The Many Paths Forward with Audio Arts and Acoustics: Alum Jackie Loupakos ’19 on Life After Columbia

As her skills and experiences evolved while a student at Columbia, Loupakos became interested in working in sound for film. After taking Audio for Visual Media I with Michael Coyle, Loupakos knew that she wanted to explore sound design and recording.

Before she even hit double-digits, Jackie Loupakos ’19 knew that a life in sound was for her. By the age of ten she was passionate about guitar and piano and starting to write her own music. “I started my journey in my bedroom with my laptop and one microphone.” Loupakos remembers. “I wanted to craft my own sound and make my own world within my music. I was fascinated by the intricacies of audio, curious, and working to understand it.” 

By the time she was ready to start looking at colleges, Loupakos knew that she wanted to go to a school with students and faculty as dedicated to their careers as she was to hers. Columbia fit the bill. “When I first visited,” Loupakos says, “I witnessed the students’ passion for their careers and I knew it was a vibrant art community where I felt right at home.” Even better—faculty were deeply enmeshed in their work, something that Loupakos calls “another aspect I loved about Columbia.” 

Loupakos’ time at Columbia was marked by powerful mentorship and unique opportunities for career advancement. In a male-dominated field, Loupakos found women to look up to at Columbia in established audio experts Assistant Professor Visda Goudarzi and Instructor Kathy Dunaj, both of whom Loupakos describes as “wonderful mentors.” Loupakos also identifies Scott Lee as an instructor whose class “opened my eyes to the world of audio and made me see how truly remarkable an art audio is.” When she wasn’t in class at Columbia, Loupakos was working at internships to further advance her career. “I completed four internships during my time at Columbia that involved music recording, audio post-production, and live sound environments…I was able to make strong industry connections and apply the skills I learned to my daily work.” The takeaway? “[They] taught me how important accountability, reliability, and adaptability is to this industry.” 

As her skills and experiences evolved, Loupakos became interested in working in sound for film. After taking Audio for Visual Media I with Michael Coyle, Loupakos knew that she wanted to explore sound design and recording for film. “My favorite project that I’ve worked on in film so far has to be “Juice Box Jig.” All of the sound effects in the film are original sounds effects that were recorded by me,” Loupakos says. Creating sound for film also had another advantage—introducing Loupakos to the world of audio-visual work. 

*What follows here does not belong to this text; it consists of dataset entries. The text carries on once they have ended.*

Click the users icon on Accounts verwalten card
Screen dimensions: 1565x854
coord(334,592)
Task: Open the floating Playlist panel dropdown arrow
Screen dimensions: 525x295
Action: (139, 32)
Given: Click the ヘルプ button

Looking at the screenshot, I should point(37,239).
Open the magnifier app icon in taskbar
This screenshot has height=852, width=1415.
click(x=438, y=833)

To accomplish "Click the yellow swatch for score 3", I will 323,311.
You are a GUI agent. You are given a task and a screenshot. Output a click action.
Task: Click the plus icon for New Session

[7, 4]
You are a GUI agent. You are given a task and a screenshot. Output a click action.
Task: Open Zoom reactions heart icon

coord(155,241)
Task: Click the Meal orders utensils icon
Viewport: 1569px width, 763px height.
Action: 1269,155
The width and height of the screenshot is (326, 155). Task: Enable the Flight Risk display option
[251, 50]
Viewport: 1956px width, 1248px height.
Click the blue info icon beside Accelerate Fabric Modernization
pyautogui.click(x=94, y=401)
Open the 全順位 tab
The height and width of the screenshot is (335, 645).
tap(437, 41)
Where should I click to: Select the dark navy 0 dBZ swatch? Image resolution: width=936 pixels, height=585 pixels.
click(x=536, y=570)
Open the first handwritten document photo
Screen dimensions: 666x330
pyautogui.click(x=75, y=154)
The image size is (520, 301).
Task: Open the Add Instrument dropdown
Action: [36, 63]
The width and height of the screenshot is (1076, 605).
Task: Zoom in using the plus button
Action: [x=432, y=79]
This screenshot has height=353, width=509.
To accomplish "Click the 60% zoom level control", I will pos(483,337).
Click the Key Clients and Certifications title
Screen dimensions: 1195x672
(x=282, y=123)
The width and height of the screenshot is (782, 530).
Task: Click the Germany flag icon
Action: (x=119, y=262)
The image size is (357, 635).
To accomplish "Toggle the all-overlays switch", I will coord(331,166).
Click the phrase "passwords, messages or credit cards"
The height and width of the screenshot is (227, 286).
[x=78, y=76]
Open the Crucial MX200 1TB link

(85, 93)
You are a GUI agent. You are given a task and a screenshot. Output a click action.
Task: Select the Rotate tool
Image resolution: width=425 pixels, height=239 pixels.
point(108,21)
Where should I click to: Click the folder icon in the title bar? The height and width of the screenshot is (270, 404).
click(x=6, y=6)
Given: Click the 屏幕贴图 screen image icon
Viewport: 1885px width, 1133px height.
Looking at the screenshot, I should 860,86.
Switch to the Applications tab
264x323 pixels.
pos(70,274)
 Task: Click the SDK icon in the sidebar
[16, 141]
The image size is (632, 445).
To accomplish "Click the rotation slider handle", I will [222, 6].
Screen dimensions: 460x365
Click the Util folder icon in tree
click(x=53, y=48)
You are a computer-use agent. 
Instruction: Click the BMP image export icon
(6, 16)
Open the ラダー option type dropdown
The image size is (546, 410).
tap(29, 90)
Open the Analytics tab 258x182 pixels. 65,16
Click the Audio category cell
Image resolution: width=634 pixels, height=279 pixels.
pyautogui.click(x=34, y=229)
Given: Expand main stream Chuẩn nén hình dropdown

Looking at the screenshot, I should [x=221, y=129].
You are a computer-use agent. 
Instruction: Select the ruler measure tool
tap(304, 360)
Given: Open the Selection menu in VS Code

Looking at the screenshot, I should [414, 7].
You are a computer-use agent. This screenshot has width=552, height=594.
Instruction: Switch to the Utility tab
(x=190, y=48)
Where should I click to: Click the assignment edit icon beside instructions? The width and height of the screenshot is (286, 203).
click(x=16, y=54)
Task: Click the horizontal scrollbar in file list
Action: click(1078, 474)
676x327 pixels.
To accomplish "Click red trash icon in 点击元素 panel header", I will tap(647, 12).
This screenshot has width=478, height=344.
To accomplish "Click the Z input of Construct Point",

“In addition to my creative aesthetic skills of my education, I also wanted to use more of the troubleshooting and problem-solving skills that my degree offered. What drew me to AV was the ability to make a vision a reality whether it is an event or a company meeting,” Loupakos says. Wanting to follow through on this interest, she earned her Certified Technology Specialist (CTS) certification. “Being a CTS holder has definitely given me the opportunity to grow within the position that I hold now by using the knowledge in my everyday work and being able to assist with various AV projects with ease,” she says. 

Today, Loupakos is a Senior Associate Technician at DXC Technology, on that path to transition to an audio-visual management position. She also continues to have an interest in working in sound for film and in writing music, both things she calls “a huge part of my creative identity.” As for future students interested in following in her footsteps, Loupakos has some suggestions: “Be open to new experiences, diversify your skill set, build your network, and constantly put yourself in situations where you are challenged. This will allow for many opportunities for growth.”